C’est ainsi la légitimité populaire, opposée au demeurant à celle du Sénat, qui sert de refuge à l’irresponsabilité. Qui plus est venant d’un ministre, l’argumentation souffre d’autant plus de critiques que, faut-il le rappeler, c’est le président de la République qui nomme et accepte la démission du Premier ministre en dehors des périodes de cohabitation. L’exécutif dispose ainsi de fusibles pour couvrir ce qui découle de son propre exercice individuel.

Chaque président de l’exécutif est ainsi prompt à renforcer ses propres pouvoirs, sans pour autant concevoir ni même admettre de contreparties. La réforme constitutionnelle, suspendue cet été précisément en raison de l’affaire Benalla, ambitionne même de réduire les pouvoirs du Parlement au profit de l’exécutif, ce qui annonce une probable nouvelle offensive présidentielle à contre-courant de la loi constitutionnelle du 23 juillet 2008.

Il relève pourtant des pouvoirs du président de la République d’assurer, par son arbitrage, le fonctionnement régulier des pouvoirs publics, ce qui implique aussi la pérennisation du système démocratique. Si, dans un même système, le pouvoir exécutif est totalement subordonné et le Parlement empêché de dissonance par le fait majoritaire, il n’existe plus aucun contre-pouvoir susceptible de contrarier la marche présidentielle, et ce quelles que soient ses intentions. Cette réunion de circonstances atomise la démocratie, pour prendre l’apparence d’un coup d’état institutionnel.

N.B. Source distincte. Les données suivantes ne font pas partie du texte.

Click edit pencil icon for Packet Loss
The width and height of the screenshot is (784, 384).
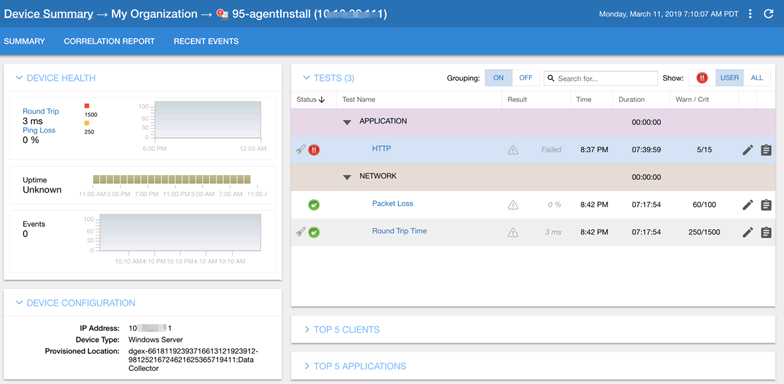click(x=748, y=204)
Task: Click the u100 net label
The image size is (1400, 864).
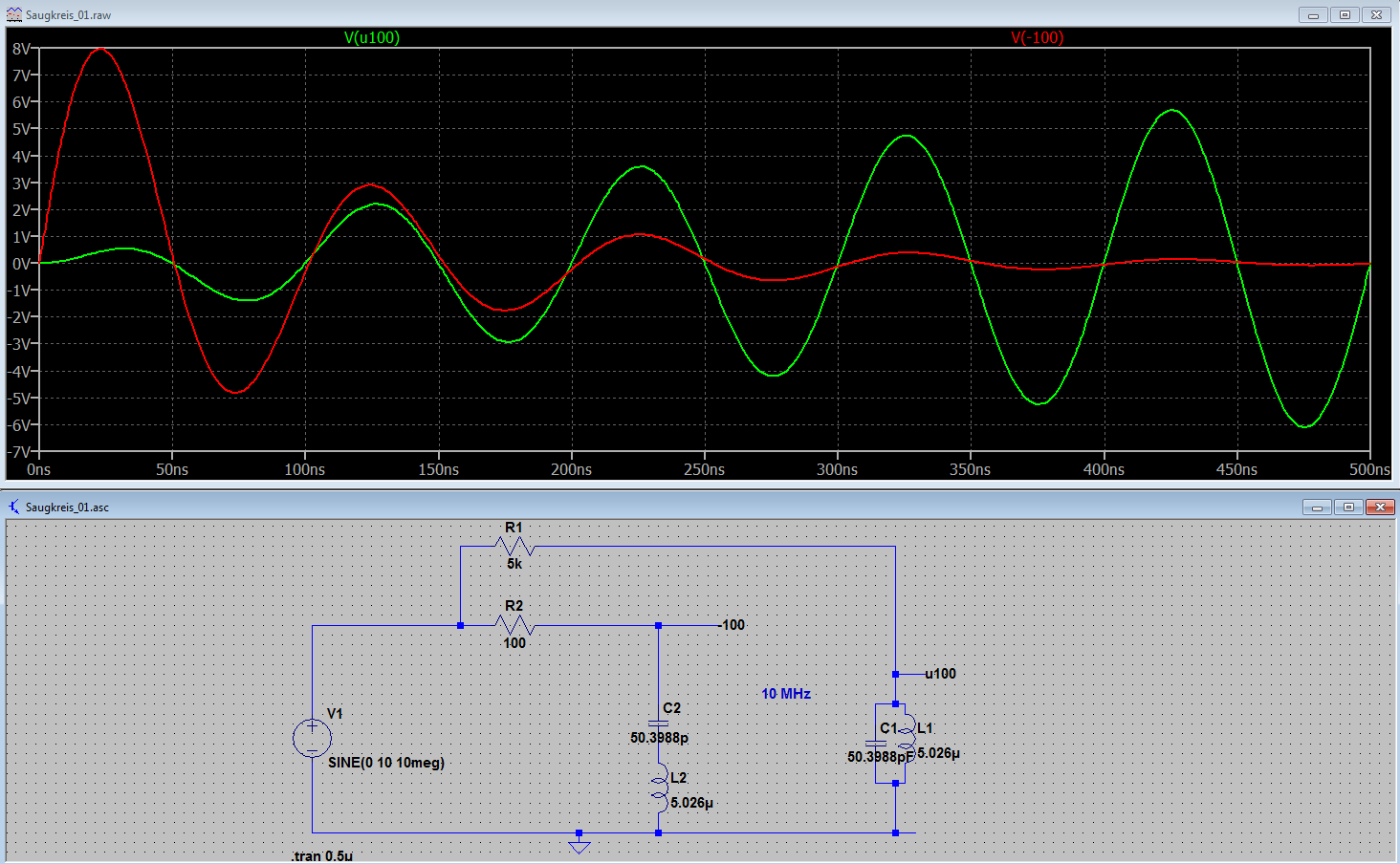Action: (x=940, y=674)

L’article 64c faisant curieusement du président de la République le « garant de l’indépendance de l’autorité judiciaire », il n’est guère surprenant que ce déséquilibre institutionnel ne vienne pas à être rétabli par une justice dont l’indépendance serait réellement garantie. En effet, même la Commission européenne pour l’efficacité de la justice a estimé que les parquets français manquaient d’indépendance. À l’envers de la jurisprudence de la Cour européenne des droits de l’homme, le lien entre le parquet et le pouvoir exécutif « ne saurait être totalement rompu ».

L’aspiration à la concentration des pouvoirs du présent régime confine à une forme de nouvel impérialisme prétextant de la légitimité trompeuse du suffrage universel direct.

Le pouvoir présidentiel, qui bénéficie souvent de l’hypermédiatisation, est tel qu’il traverse les crises – dont les récentes démissions de Nicolas Hulot et Gérard Collomb sont un nouvel exemple – parce que s’est installée une forme de résignation dont la pérennité ne fait que s’accroître. Une fois lancé, le présidentialisme est structurellement incontrôlable, puisque le président n’a plus à répondre de ses agissements, et nous renvoie à la réalité de la création constitutionnelle du peuple français.

L’élection au suffrage universel direct suscite tous les fantasmes mais elle est aussi le premier rouage de pratiques qui, dans une interminable surenchère, tendent vers toujours plus de présidentialisme. Ce dernier finit cependant par se confondre avec l’impérialisme.